Wei, Janet; Shufelt, Chrisandra; Bairey Merz, C. Noel

doi: 10.1097/HCO.0000000000000544
PREVENTION: Edited by Andrew Pipe

Purpose of review When patients are seen for persistent chest pain in the absence of obstructive coronary artery disease, the physician must decide if the symptoms are due to myocardial ischemia in order to guide treatment.

Recent findings Recent findings indicate that ischemia due to coronary microvascular dysfunction (CMD) is associated with subclinical coronary atherosclerosis and an adverse prognosis. Therapeutic probe trials suggest that antiatherosclerotic and anti-ischemic therapeutic strategies may be useful. A large randomized clinical trial of high-intensity statin, maximally tolerated angiotensin-converting-enzyme inhibitor or angiotensin receptor blocker and low-dose aspirin (WARRIOR NCT#03417388) is in progress.

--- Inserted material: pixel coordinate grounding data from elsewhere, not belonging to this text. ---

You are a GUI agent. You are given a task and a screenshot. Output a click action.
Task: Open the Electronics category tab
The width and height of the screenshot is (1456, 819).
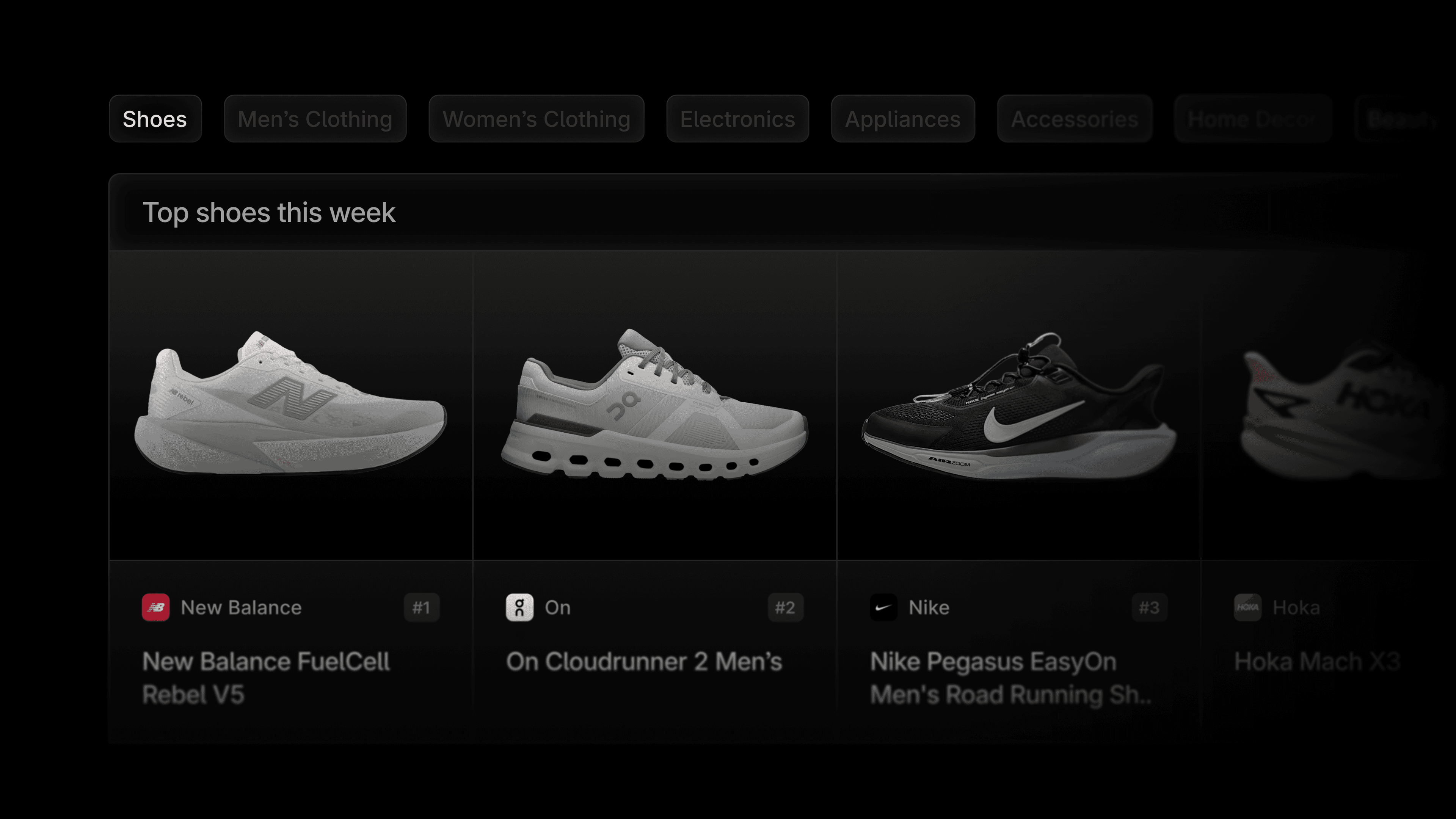click(x=737, y=119)
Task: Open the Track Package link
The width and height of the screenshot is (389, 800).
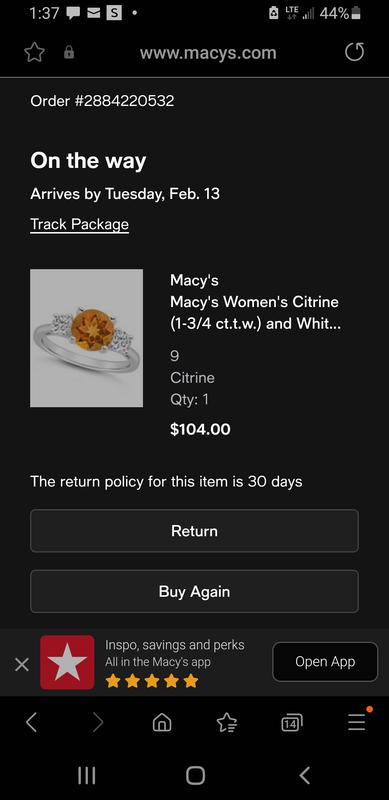Action: coord(80,224)
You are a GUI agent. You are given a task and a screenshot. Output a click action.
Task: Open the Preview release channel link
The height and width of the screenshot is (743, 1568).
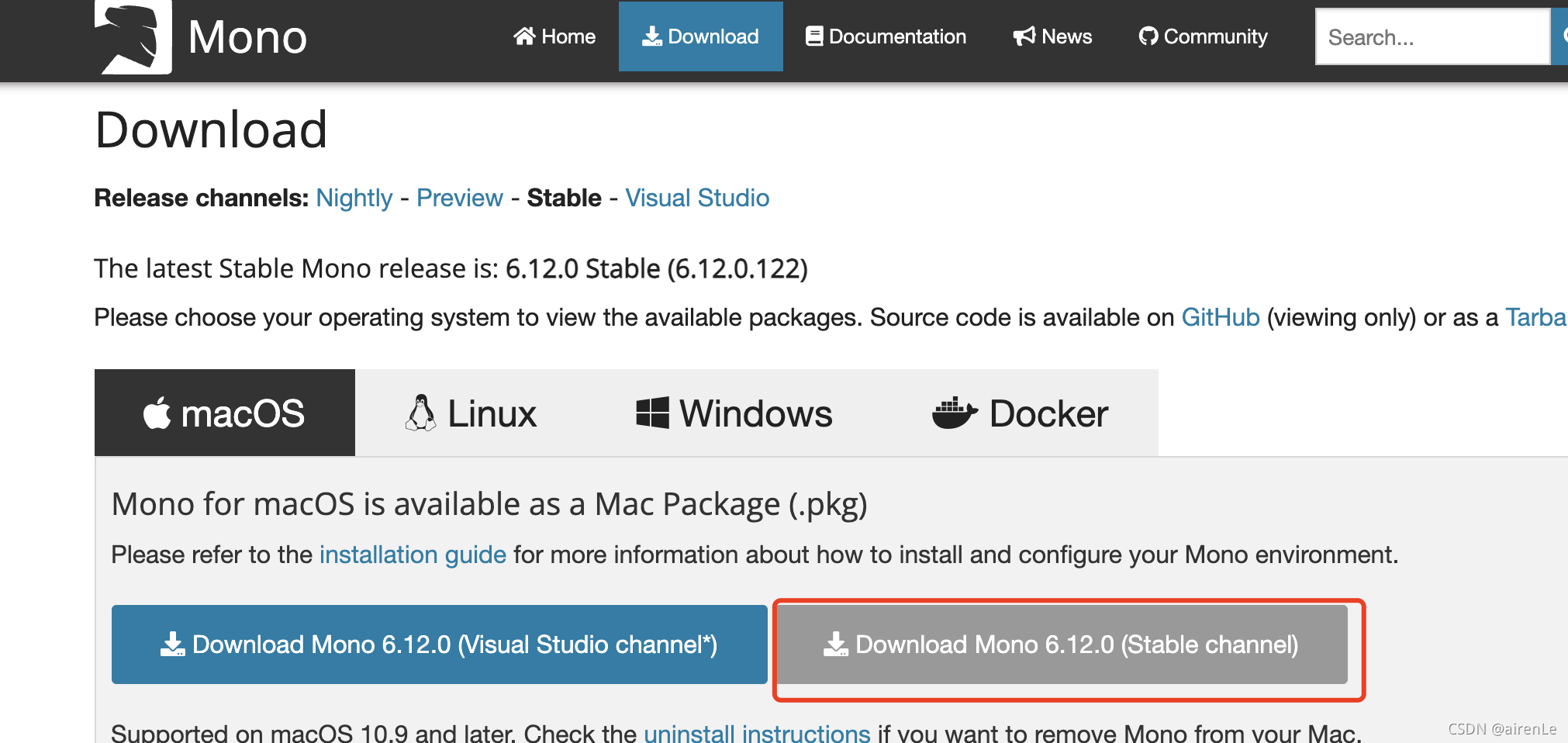pos(460,198)
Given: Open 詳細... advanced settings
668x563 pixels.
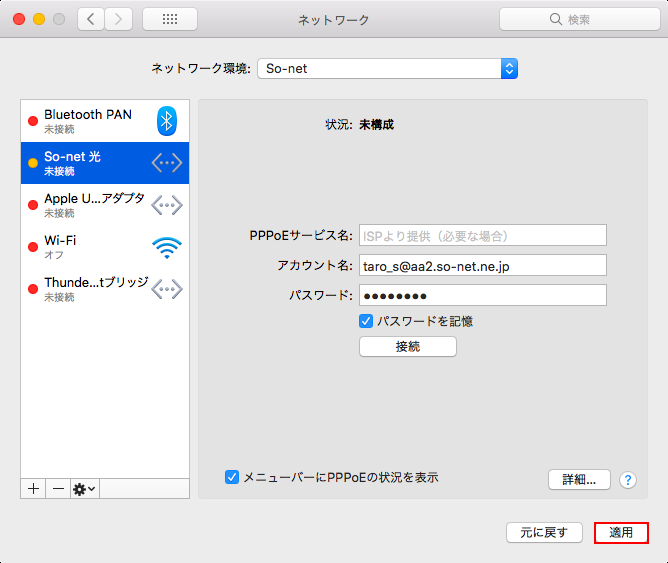Looking at the screenshot, I should tap(579, 479).
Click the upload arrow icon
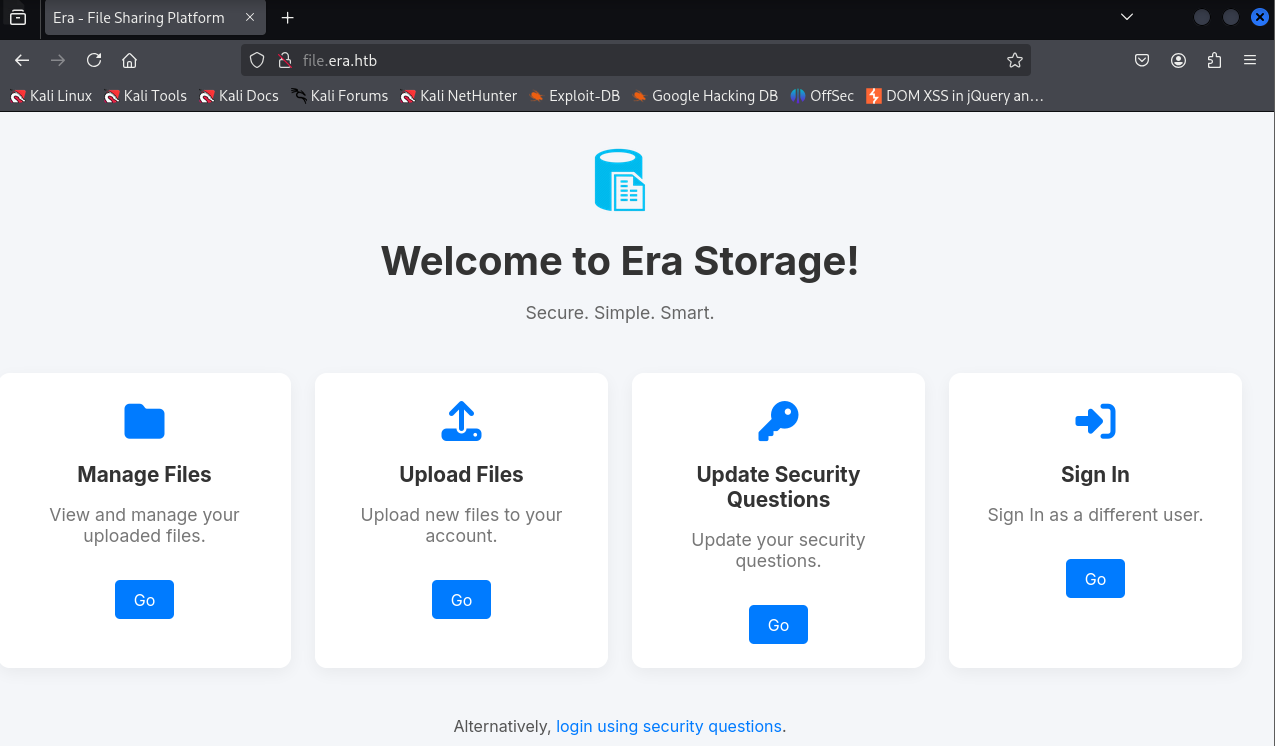This screenshot has width=1275, height=746. pyautogui.click(x=461, y=421)
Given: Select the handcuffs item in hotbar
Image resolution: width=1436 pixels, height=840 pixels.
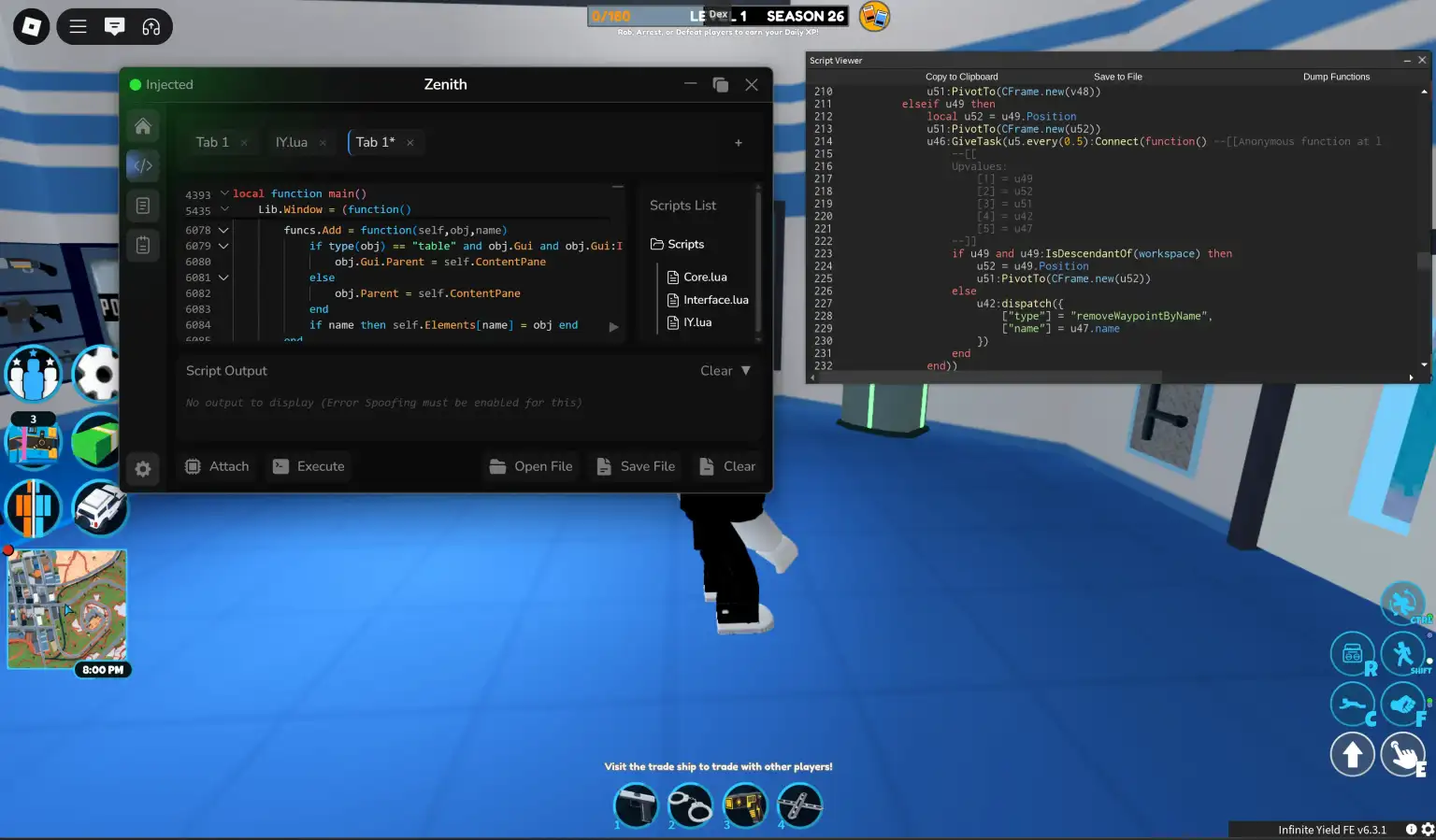Looking at the screenshot, I should click(x=690, y=805).
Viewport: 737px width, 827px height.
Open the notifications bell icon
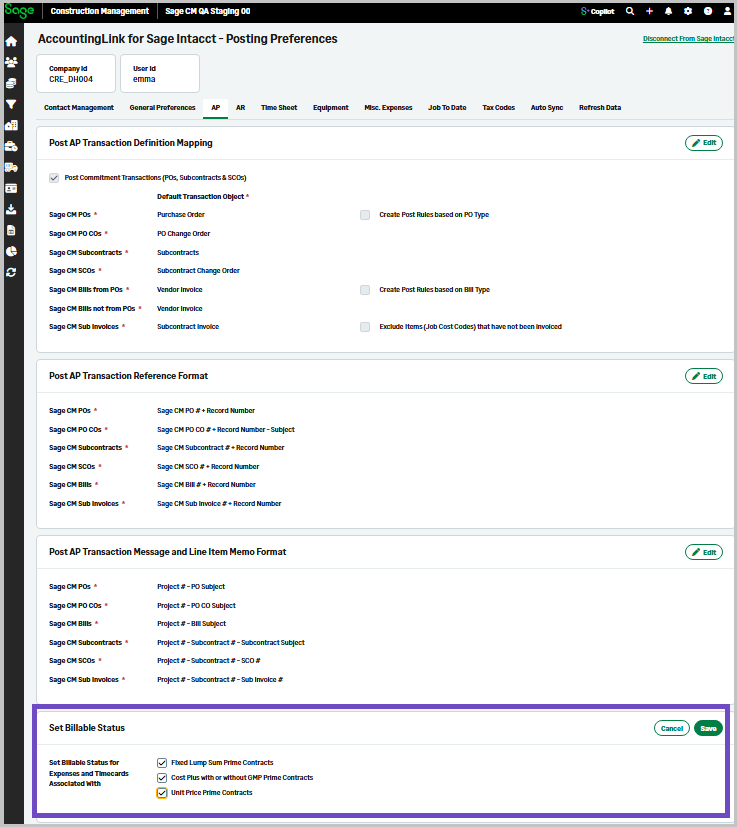[668, 11]
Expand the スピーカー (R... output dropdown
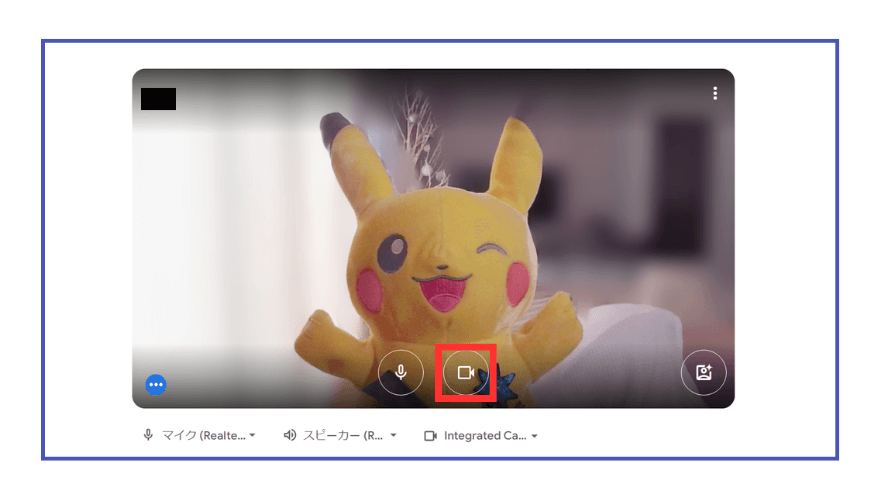This screenshot has height=498, width=880. tap(340, 436)
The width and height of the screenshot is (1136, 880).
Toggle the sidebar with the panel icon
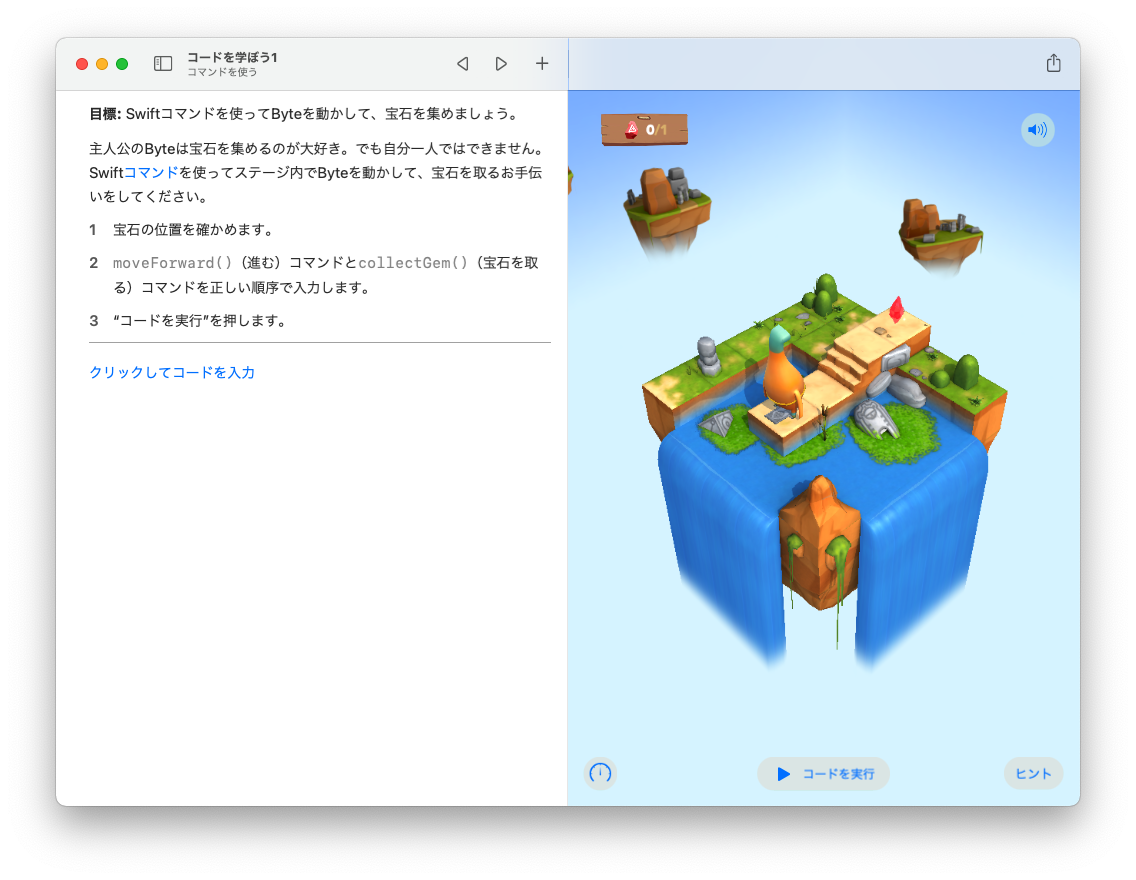163,63
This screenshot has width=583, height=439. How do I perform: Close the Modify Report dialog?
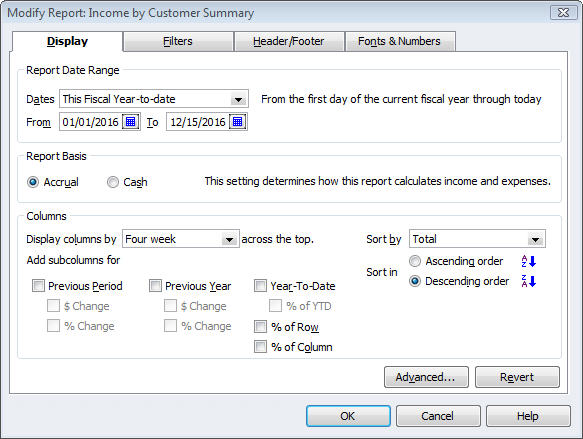563,13
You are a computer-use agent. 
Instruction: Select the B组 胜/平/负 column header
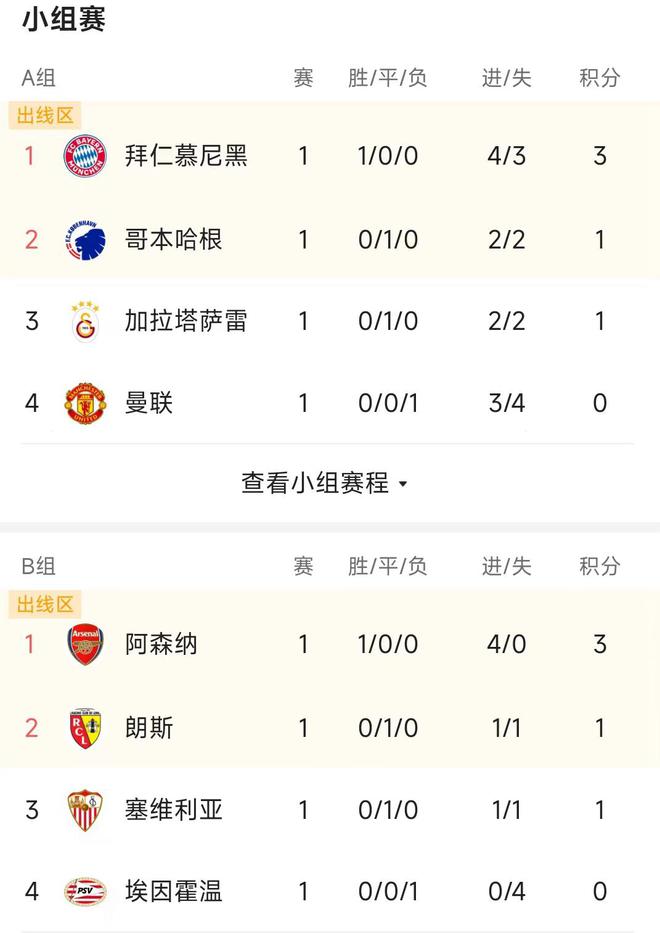point(387,566)
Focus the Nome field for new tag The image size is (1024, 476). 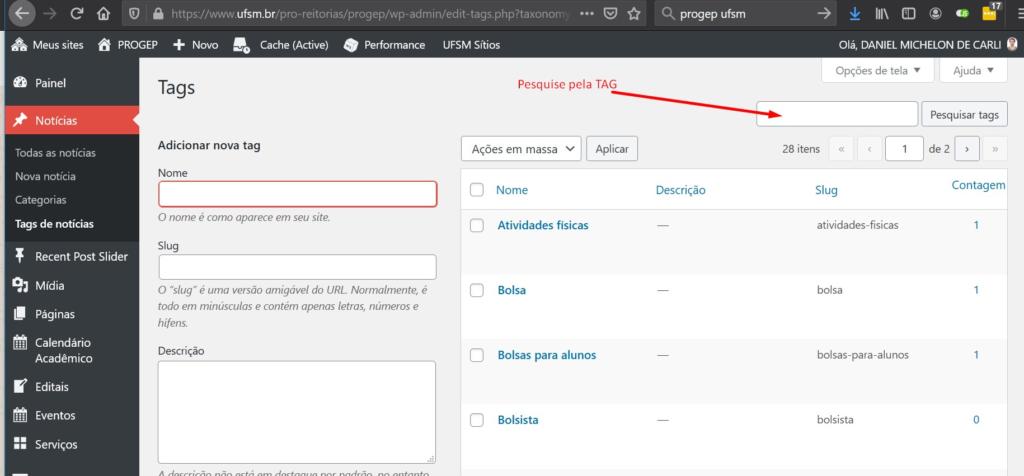click(297, 193)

Summary The diagnosis of CMD should be considered in patients with persistent angina, evidence of myocardial ischemia and normal coronary angiogram. Because of the associated adverse prognosis of CMD , conservative empiric treatment or further diagnostic evaluation of the coronary microvasculature can be performed. Diagnosis involves the measurement of coronary blood blow in response to a vasodilator agent invasively or noninvasively. Treatment of CMD can include the use of traditional antianginal and antiatherosclerotic medications. Clinical trials are needed to assess therapeutic strategies on the outcomes of cardiovascular disease and quality of life, in order to develop evidence-based guidelines.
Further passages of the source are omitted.